§ SELECTED EXCERPT
________________________

A point of emphasis behind why we included these variables was to make sure we covered many different variables that complement each other well in our overall research question. We also wanted to make sure that the variables we used were not too overly positively or negatively correlated with each other, as seen in Figure 2.3.

Correlation Matrix

Figure 2.3: Correlation Matrix

In the correlation matrix, we see the correlation between our dependent variables and the independent variable, life expectancy. We found that some variables were highly correlated, for example life expectancy and adult smoking. While these variables are highly negatively correlated, adult smoking was far too important of a variable to omit. One seemingly strange correlation seen above is that excessive drinking is positively correlated with life expectancy. A result we were not expecting. Another interesting observation from the matrix was that percent female has almost no correlation with any of the other variables, yet certain variables, such as median household income, are generally strongly correlated in either direction with the majority of other variables.

One variable that we debated including was Homicides. In our early data exploration, we created an OLS model that included the 7 aforementioned variables and reported an \(R^2\) of 0.605. We found that when adding the homicide variable to this model, the \(R^2\) rose to 0.786, however, in doing so we lost 7,105 observations because the homicide variable only contained data on counties with 100,000 or more people. Figure 2.4, highlights the massive number of counties lost.

Figure 2.4: Map 2

At first glance at Map 2, this loss of observations seemed very significant. We see a large majority of US counties now “NA”, seemingly ruling out the possibility of adding it to our models. However, as we can see in Table 2.2, in losing these counties, we only lose roughly 10% of the total population.

Table 2.2: Population Loss From Counties Less than 100,000
year Total Pop Loss Total Pop Loss % loss
2017 289330063 325719178 36389115 11.17
2018 291589627 327167434 35577807 10.87
2019 293171308 328239523 35068215 10.68
2020 295688415 329484123 33795708 10.26

To ensure that this result was not strictly because of the loss of the observations without any homicides, we created a third OLS model, similar to the first. This time the model was built on ONLY the 7,105 observations that do not have any homicides, which represents the 10% population loss. We found that the \(R^2\) was 0.519, approximately only 15% less than the first OLS model but 41% less than the second OLS model. So, while we do lose 10% of the population and 7,105 observations, we do not believe this 15% loss of explained variability in estimating life expectancy outweighs the benefit of including homicides in our model. To better better visualize these results, view the Appendix. This exploration has allowed us to gain a better understanding of our data and the relationship of the variables. We will now shift towards our next goal of using these data to run multiple regression models, exploring how our selected variables effect life expectancy.

________________________

Return the passage on choosing variables for the life expectancy models word for word, in full.

________________________

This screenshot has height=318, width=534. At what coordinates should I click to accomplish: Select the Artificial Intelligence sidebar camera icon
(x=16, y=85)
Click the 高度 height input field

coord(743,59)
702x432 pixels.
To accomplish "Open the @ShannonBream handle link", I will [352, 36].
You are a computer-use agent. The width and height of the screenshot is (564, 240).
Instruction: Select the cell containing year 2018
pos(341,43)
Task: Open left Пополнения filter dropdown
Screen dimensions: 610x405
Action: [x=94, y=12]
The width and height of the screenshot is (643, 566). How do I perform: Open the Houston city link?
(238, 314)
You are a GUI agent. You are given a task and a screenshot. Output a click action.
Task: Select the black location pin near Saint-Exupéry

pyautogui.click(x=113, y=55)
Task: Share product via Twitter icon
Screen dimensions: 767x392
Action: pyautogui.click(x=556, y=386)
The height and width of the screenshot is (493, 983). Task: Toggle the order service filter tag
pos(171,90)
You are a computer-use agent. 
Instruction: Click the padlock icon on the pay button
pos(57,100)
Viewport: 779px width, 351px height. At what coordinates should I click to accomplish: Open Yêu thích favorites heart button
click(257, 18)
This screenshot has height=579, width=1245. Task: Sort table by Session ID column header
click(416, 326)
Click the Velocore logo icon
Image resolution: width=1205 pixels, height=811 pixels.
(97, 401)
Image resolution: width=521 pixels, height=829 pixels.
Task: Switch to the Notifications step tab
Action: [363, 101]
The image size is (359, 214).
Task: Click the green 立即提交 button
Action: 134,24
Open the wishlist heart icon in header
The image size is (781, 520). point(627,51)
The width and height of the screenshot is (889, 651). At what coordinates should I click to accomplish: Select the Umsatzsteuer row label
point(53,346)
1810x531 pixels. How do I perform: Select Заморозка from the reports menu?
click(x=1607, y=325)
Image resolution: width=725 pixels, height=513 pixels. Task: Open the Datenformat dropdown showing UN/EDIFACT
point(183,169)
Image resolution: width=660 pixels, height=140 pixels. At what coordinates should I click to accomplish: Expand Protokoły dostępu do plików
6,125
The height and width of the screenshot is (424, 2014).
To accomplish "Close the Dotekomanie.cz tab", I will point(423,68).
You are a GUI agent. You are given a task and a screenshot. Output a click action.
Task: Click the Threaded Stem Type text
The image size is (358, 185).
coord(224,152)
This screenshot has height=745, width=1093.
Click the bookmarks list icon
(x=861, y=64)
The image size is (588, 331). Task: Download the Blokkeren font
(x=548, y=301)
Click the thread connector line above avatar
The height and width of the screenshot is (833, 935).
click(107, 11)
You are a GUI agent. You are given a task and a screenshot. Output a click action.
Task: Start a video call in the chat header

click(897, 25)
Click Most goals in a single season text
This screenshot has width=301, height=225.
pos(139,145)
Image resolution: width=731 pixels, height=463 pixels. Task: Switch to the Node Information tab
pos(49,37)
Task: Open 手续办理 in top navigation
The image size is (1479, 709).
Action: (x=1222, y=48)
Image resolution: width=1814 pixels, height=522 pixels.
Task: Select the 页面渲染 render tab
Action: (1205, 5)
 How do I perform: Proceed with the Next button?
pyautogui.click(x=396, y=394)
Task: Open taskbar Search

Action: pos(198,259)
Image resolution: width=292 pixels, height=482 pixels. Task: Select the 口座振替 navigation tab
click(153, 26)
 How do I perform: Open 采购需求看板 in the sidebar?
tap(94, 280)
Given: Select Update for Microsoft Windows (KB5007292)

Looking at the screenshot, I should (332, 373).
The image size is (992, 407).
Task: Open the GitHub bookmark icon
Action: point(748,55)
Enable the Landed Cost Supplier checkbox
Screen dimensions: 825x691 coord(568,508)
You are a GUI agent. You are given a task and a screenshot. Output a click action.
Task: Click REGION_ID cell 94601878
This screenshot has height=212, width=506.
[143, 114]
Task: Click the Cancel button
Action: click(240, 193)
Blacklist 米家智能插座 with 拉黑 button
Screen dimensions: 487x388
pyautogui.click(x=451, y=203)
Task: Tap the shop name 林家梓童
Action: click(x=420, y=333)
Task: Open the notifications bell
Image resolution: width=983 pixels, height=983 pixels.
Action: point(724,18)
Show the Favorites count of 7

________________________

§ SOLUTION TO THIS EXERCISE
A point of emphasis behind why we included these variables was to make sure we covered many different variables that complement each other well in our overall research question. We also wanted to make sure that the variables we used were not too overly positively or negatively correlated with each other, as seen in Figure 2.3.

Correlation Matrix

Figure 2.3: Correlation Matrix

In the correlation matrix, we see the correlation between our dependent variables and the independent variable, life expectancy. We found that some variables were highly correlated, for example life expectancy and adult smoking. While these variables are highly negatively correlated, adult smoking was far too important of a variable to omit. One seemingly strange correlation seen above is that excessive drinking is positively correlated with life expectancy. A result we were not expecting. Another interesting observation from the matrix was that percent female has almost no correlation with any of the other variables, yet certain variables, such as median household income, are generally strongly correlated in either direction with the majority of other variables.

One variable that we debated including was Homicides. In our early data exploration, we created an OLS model that included the 7 aforementioned variables and reported an \(R^2\) of 0.605. We found that when adding the homicide variable to this model, the \(R^2\) rose to 0.786, however, in doing so we lost 7,105 observations because the homicide variable only contained data on counties with 100,000 or more people. Figure 2.4, highlights the massive number of counties lost.

Figure 2.4: Map 2

At first glance at Map 2, this loss of observations seemed very significant. We see a large majority of US counties now “NA”, seemingly ruling out the possibility of adding it to our models. However, as we can see in Table 2.2, in losing these counties, we only lose roughly 10% of the total population.

Table 2.2: Population Loss From Counties Less than 100,000
year Total Pop Loss Total Pop Loss % loss
2017 289330063 325719178 36389115 11.17
2018 291589627 327167434 35577807 10.87
2019 293171308 328239523 35068215 10.68
2020 295688415 329484123 33795708 10.26

To ensure that this result was not strictly because of the loss of the observations without any homicides, we created a third OLS model, similar to the first. This time the model was built on ONLY the 7,105 observations that do not have any homicides, which represents the 10% population loss. We found that the \(R^2\) was 0.519, approximately only 15% less than the first OLS model but 41% less than the second OLS model. So, while we do lose 10% of the population and 7,105 observations, we do not believe this 15% loss of explained variability in estimating life expectancy outweighs the benefit of including homicides in our model. To better better visualize these results, view the Appendix. This exploration has allowed us to gain a better understanding of our data and the relationship of the variables. We will now shift towards our next goal of using these data to run multiple regression models, exploring how our selected variables effect life expectancy.